La retinosquisis provoca la pérdida de la visión en el centro del campo visual a través de la formación de pequeños quistes en la retina, que a menudo forman un patrón de "radios de rueda" que puede ser muy delgado.[ aclarar ] . Por lo general, los quistes solo los detecta un médico calificado. En algunos casos, los anteojos no ayudarán a mejorar la visión porque estos quistes dañan el propio tejido nervioso.
El Instituto Nacional del Ojo (NEI) de los Institutos Nacionales de la Salud (NIH) está realizando investigaciones clínicas y genéticas sobre la retinosquisis juvenil ligada al cromosoma X. [4] Actualmente, este estudio está reclutando pacientes. Una mejor comprensión de por qué y cómo se desarrolla XLR podría conducir a un mejor tratamiento. Los hombres diagnosticados con retinosquisis juvenil ligada al cromosoma X y las mujeres con sospecha de ser portadoras pueden estar involucradas. Además de proporcionar un historial médico y enviar registros médicos, los participantes deben donar sangre al NEI para realizar pruebas genéticas. Esta es una investigación completamente gratuita.

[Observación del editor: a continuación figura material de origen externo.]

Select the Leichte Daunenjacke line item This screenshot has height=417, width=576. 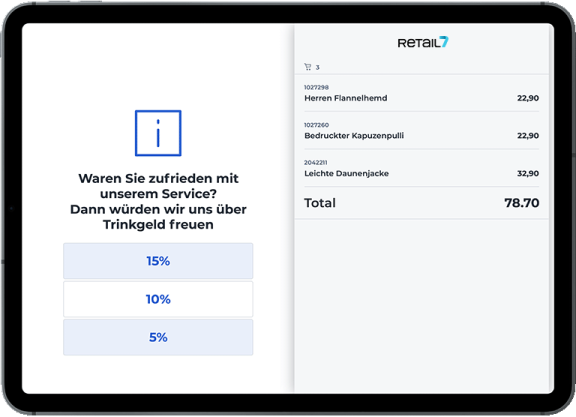pos(421,169)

Esta especie puede estar presente en condiciones que causan tracción en la retina, especialmente en la mácula. Esto puede ocurrir en casos de: a) síndrome de tracción vitreomacular; b) retinopatía diabética proliferativa con tracción vitreorretiniana; c) casos atípicos de agujero macular previo.
La retinosquisis que involucraba la retina central secundaria a la fóvea del disco óptico se confundió con un desprendimiento de retina seroso hasta que Lincoff la describió correctamente como retinosquisis. También puede ocurrir una pérdida significativa de la visión después de un período de seguimiento de remisión espontánea; el tratamiento con fotocoagulación láser peripapilar transitoria seguida de vitrectomía e inyección de gas seguida del paciente acostado boca abajo es un tratamiento muy efectivo para esta enfermedad.